Le taux de prélèvement atteint donc plus de 80% du revenu net imposable auquel vient encore s'ajouter l'impôt immobilier complémentaire.

Et c'est sans compter l'exigence de rendement minimal sur la fortune nette de 1% qui, si elle n'est pas réalisée, propulse, par la prise en compte d'un revenu additionnel fictif, le bordereau à des niveaux pouvant aller bien au delà du 100% d'imposition sur le revenu net imposable.

Et cela est avec le bouclier fiscal !

S'il devait être suspendu ou supprimé, les taux d'imposition s'envoleraient à des niveaux stratosphériques, inconnus dans le reste du monde poli.

Mais la gauche n'a aucun problème avec cela et nous assure de manière totalement irresponsable qu'aucun des contribuables ainsi malmenés ne quittera le canton et cela même si le bouclier devait être supprimé.

Or, nous affirmons bien évidemment le contraire et sommes convaincus que la suppression, même provisoire, du bouclier fiscal aurait des effets dévastateurs sur les recettes fiscales du canton et, par conséquent, sur les prestations publiques, l’aide sociale et toutes les prestations positives de l’État (de nombreux contribuables aisés ont d'ores et déjà quitté le canton, malgré le bouclier fiscal actuel, au vu des taux de prélèvement inacceptables (ils n'existent nulle part ailleurs) auxquels ils sont exposés).

Par ailleurs, les premières victimes auprès desquelles on chercherait compensation, en cas de départ des 'riches', seraient bien évidemment les classes dites moyennes et moyennes supérieures, déjà lourdement sollicitées sur le plan fiscal.

Un avant goût? L'augmentation de 7,9% de la valeur locative cantonale et la réévaluation de la valeur des immeubles non-loués frappent quelle catégorie de contribuables de plein fouet?

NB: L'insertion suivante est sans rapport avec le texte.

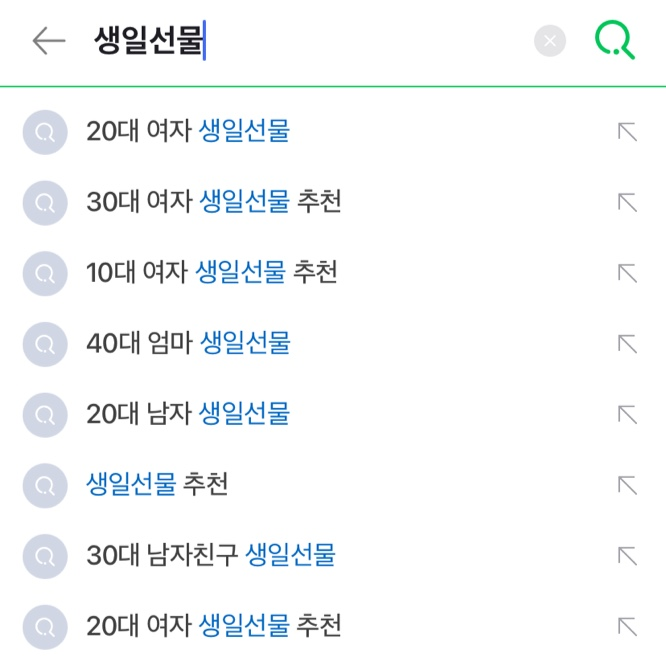
Task: Pick suggestion '20대 남자 생일선물'
Action: click(188, 414)
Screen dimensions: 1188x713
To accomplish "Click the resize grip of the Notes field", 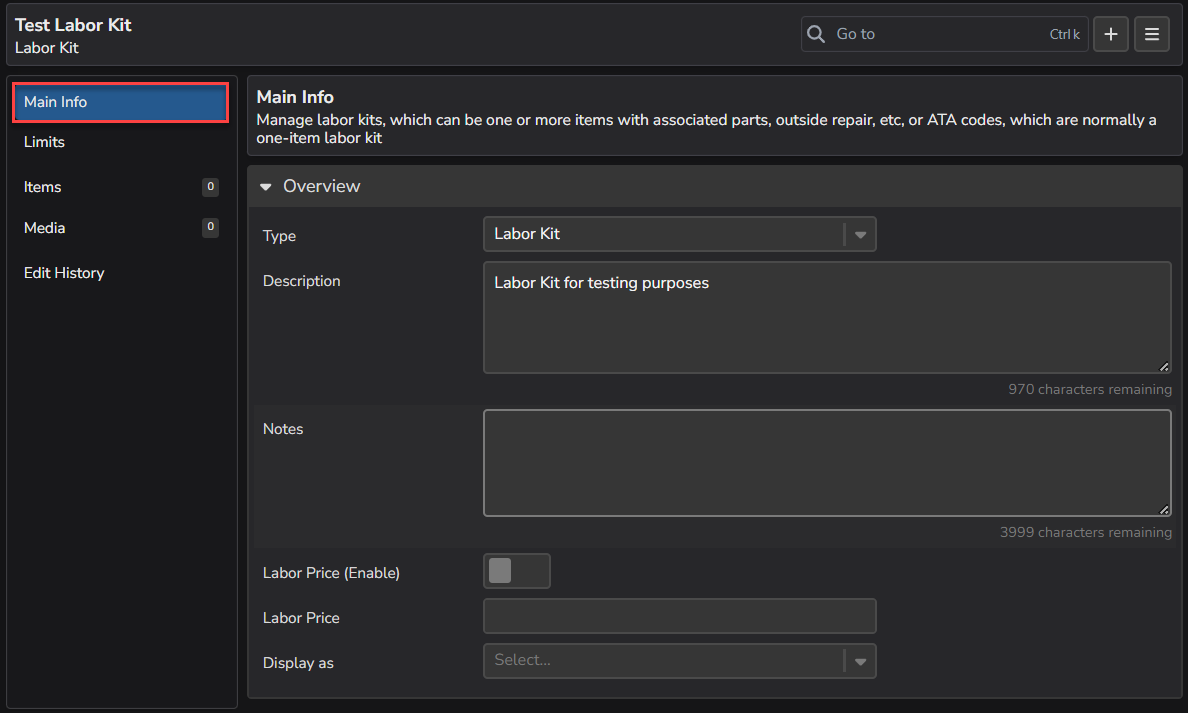I will pos(1165,510).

(L'exode fiscal ne se limite d'ailleurs pas aux personnes physiques, les entreprises fuient également en masse l'imposition genevoise et son manque total de visibilité. Il n'y a pas meilleur indicateur de ce phénomène que les plus de 450'000 m2 de locaux à louer à Genève, qui ne trouvent preneur, alors qu'à Tannay (VD) on ne trouve plus un m2 de disponible!)

L'argument de la gauche qui consiste à dire, par ailleurs, que le nombre de millionnaires a augmenté à Genève est fallacieux.

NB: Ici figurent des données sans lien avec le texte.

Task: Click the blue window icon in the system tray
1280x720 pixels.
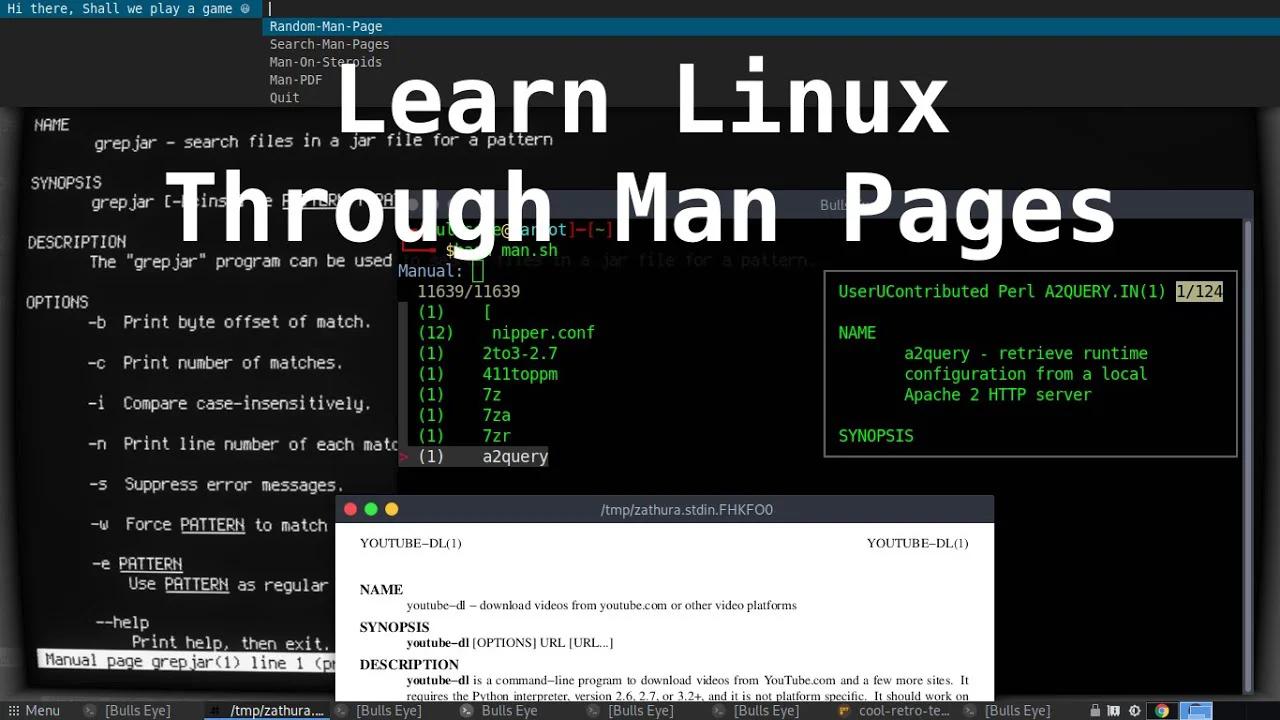Action: tap(1197, 710)
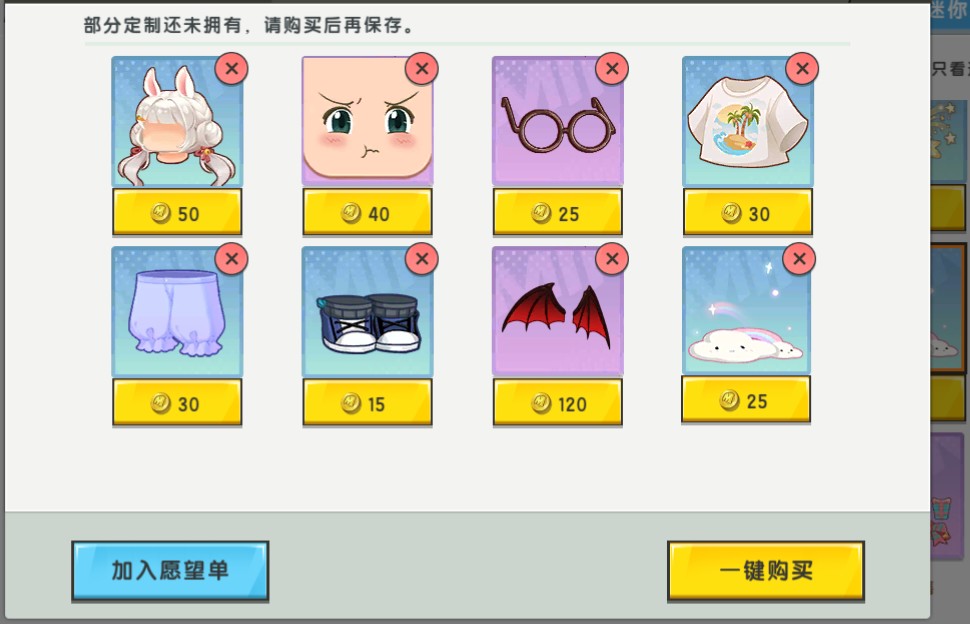Screen dimensions: 970x624
Task: Buy the palm tree shirt for 30 coins
Action: [748, 213]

En effet, s'il est vrai que les 'petits' millionnaires (peu contributeurs au titre de l'impôt sur la fortune) sont en augmentation (bien souvent, dû au fait de l'augmentation des prix de l'immobilier), et il faut s'en réjouir, en revanche les 'gros' millionnaires sont en nette diminution.

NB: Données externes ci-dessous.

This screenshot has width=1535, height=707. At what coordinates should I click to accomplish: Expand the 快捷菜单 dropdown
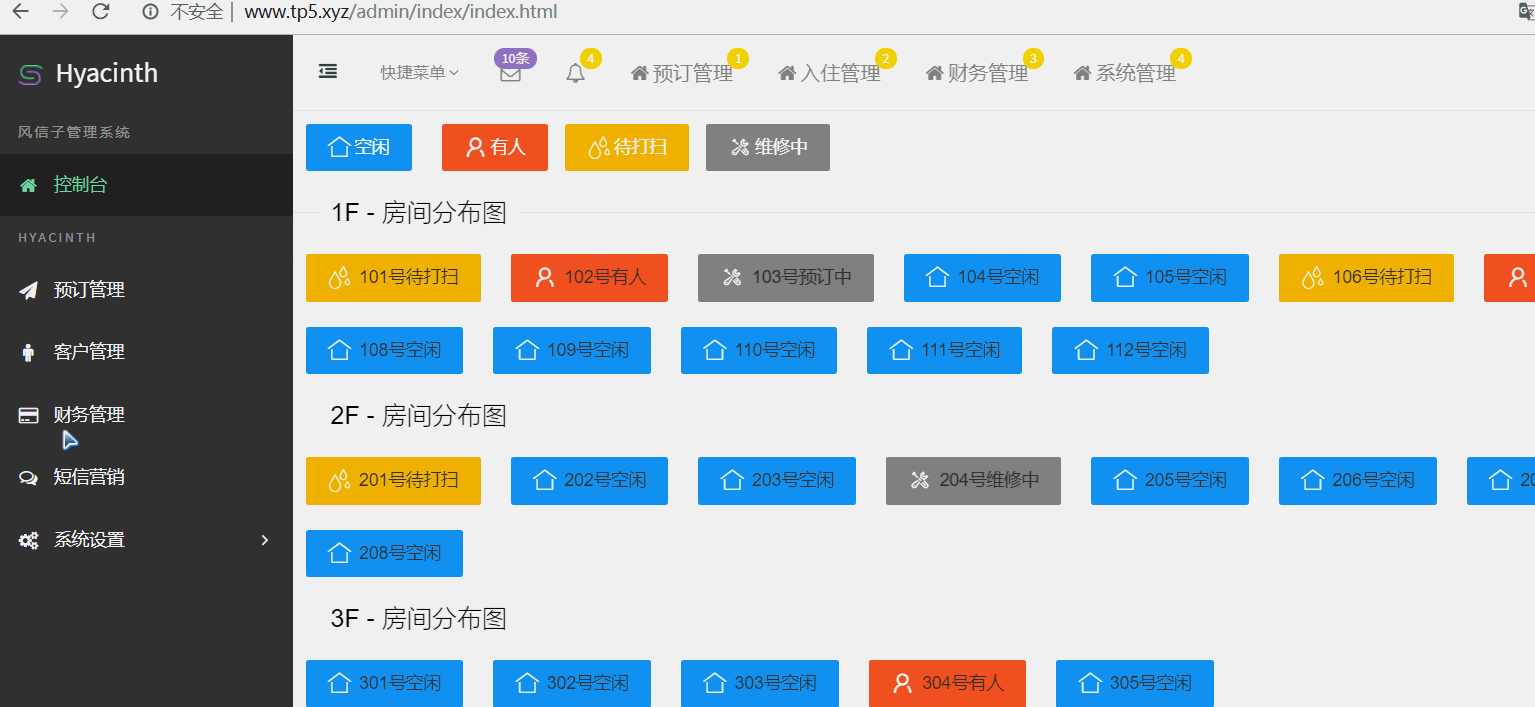[419, 73]
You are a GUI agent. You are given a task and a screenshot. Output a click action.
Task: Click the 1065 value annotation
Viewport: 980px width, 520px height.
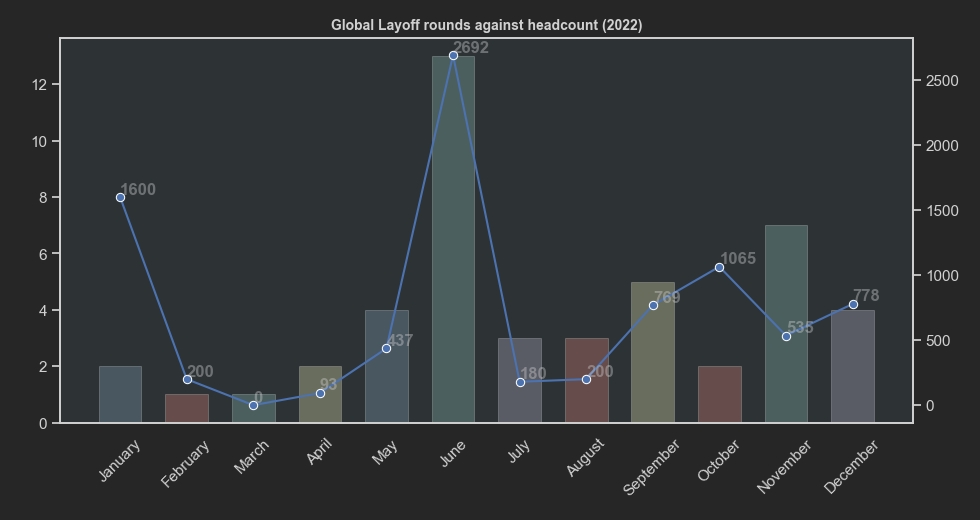click(x=738, y=259)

Or, ce sont les gros contribuables dont le canton dépend de manière aussi essentielle et ce sont les plus mobiles.

Pour corroborer ce qui précède, je suggère à tous les contribuables bénéficiant du bouclier fiscal d’adhérer à notre association 'Halte à l'enfer fiscal genevois!' afin de faire connaître, par le truchement de ses organes, leur détermination quant au maintien de leur domicile à Genève, si d’aventure le bouclier devait être suspendu ou abrogé, ainsi que de la perte fiscale induite par leur départ.

Il est grand temps que les genevois, notamment de gauche, reprennent contact avec la réalité.

C'est donc bien volontiers que je reste à la disposition de ces contribuables, ou de leurs Conseils, pour de plus amples informations sur cette association qui servira de canal de communication et de collectif de défense de leurs intérêts.

Ma qualité d'avocat garantit la stricte confidentialité des informations et des données transmises, de quelque nature qu'elles soient.

Nous devons nous déterminer face à ces assauts continuels d'une gauche clientéliste, opportuniste et irresponsable, n'hésitant pas de mener le canton à la paupérisation ou la ruine si cela devait lui permettre de renforcer son pouvoir politique.

Osons réagir sur ce sujet capital dont le traitement décidera du devenir du canton et osons donner le micro aux 'happy few' qui ont le privilège de payer le 70% de l'addition.

C'est la moindre..

Le maintien à Genève de nos meilleurs contribuables doit être le combat de tous afin de préserver la substance fiscale et de contribuer à la création de conditions-cadre d’une économie forte permettant la mise en œuvre d’une politique sociale efficace.